Requirement –
In full and exactly, reproduce the entries below, but omit the pictures.

The data Block Start

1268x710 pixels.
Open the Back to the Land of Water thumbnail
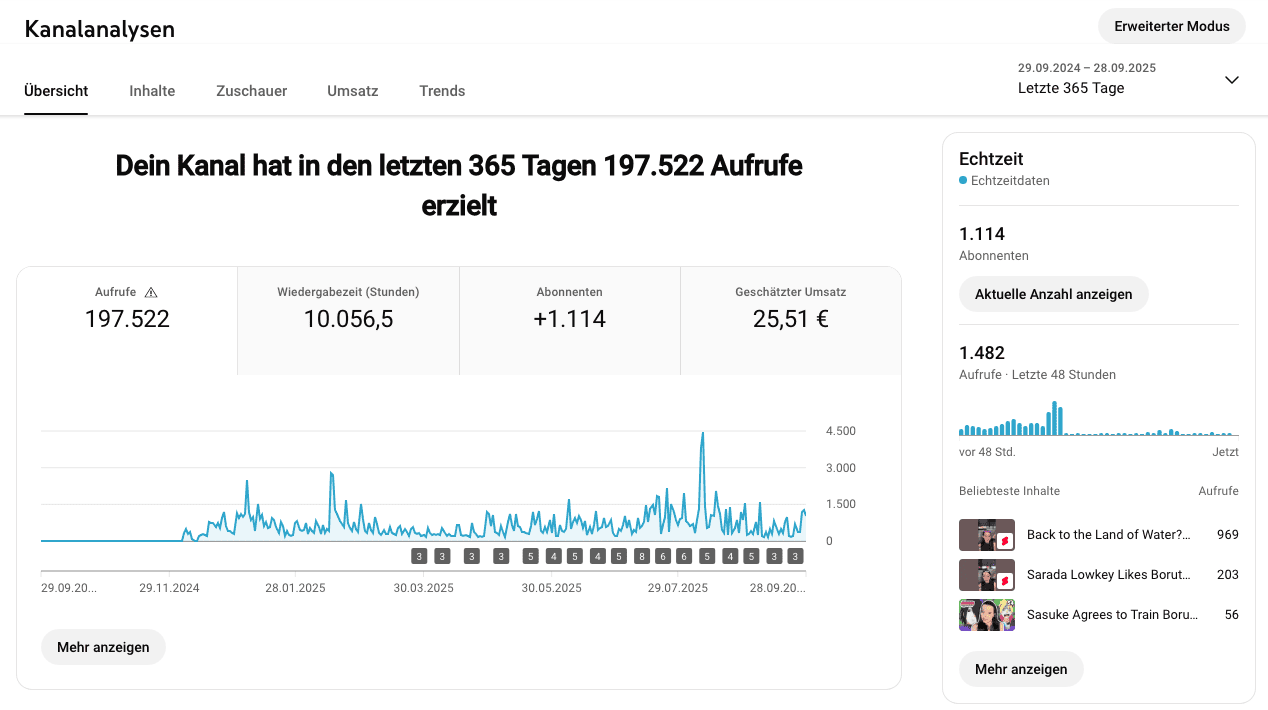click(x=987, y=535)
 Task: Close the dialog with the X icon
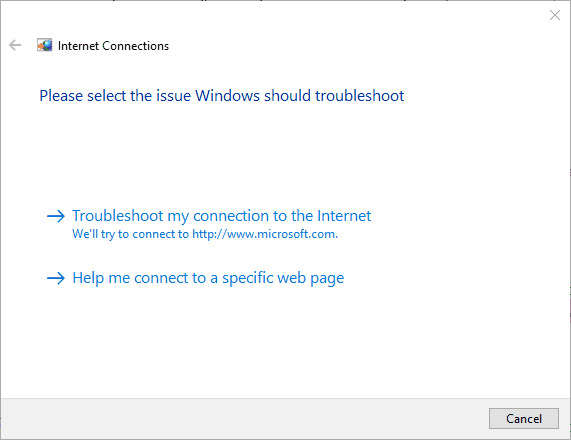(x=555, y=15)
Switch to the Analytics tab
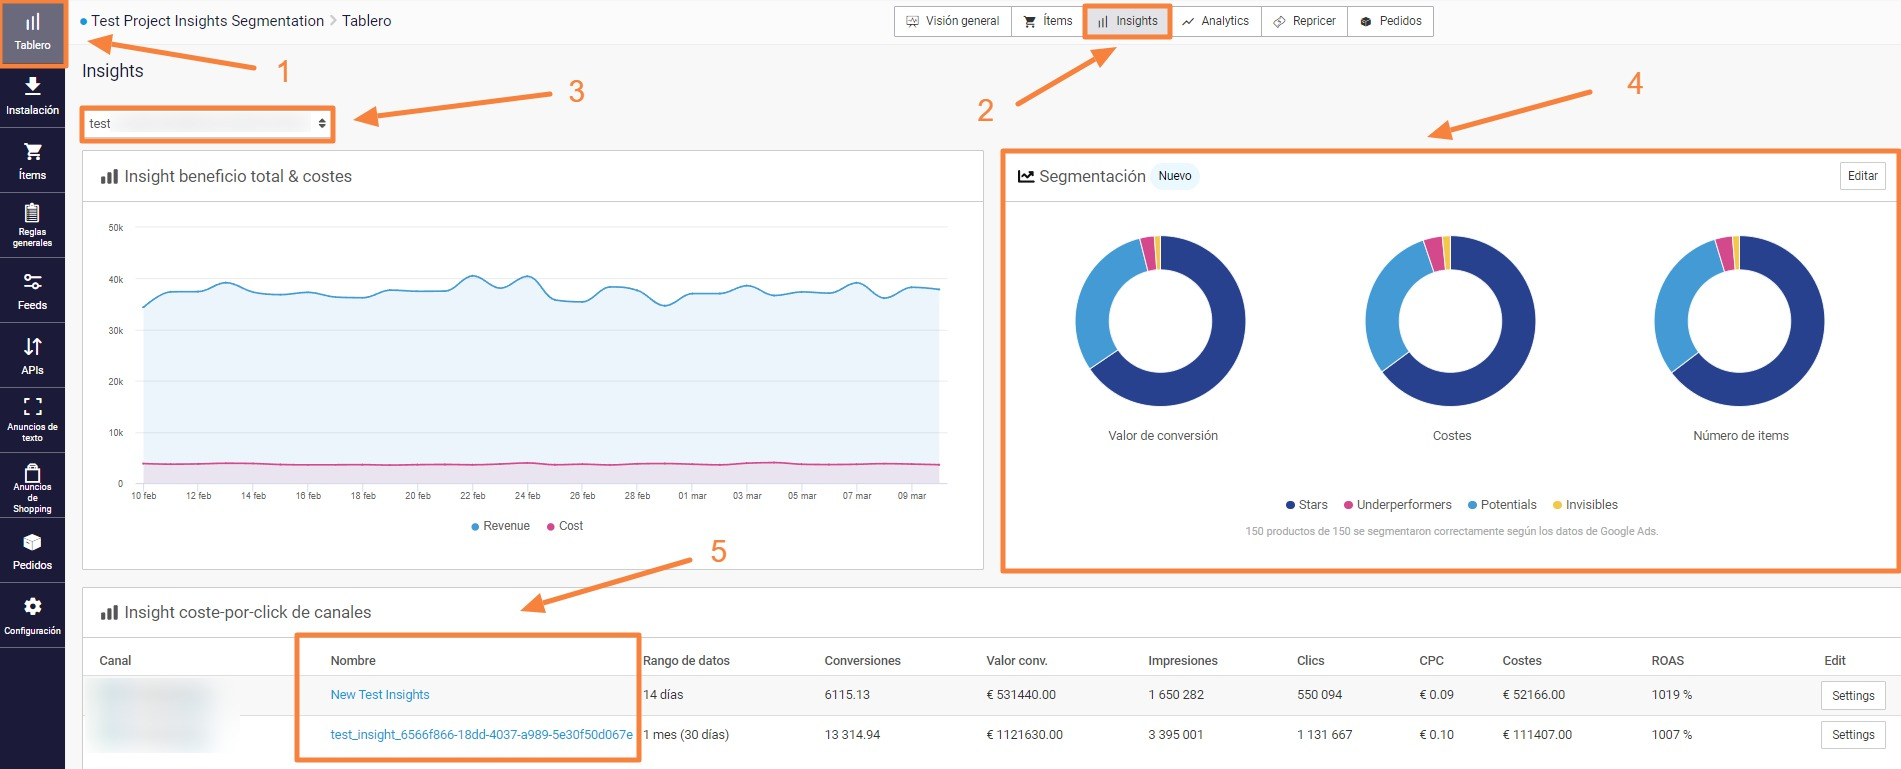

The data Block End

Response area –
1268x710 pixels.
Open the Back to the Land of Water thumbnail
click(x=987, y=535)
 Task: Close the dialog with the X icon
(x=555, y=15)
Switch to the Analytics tab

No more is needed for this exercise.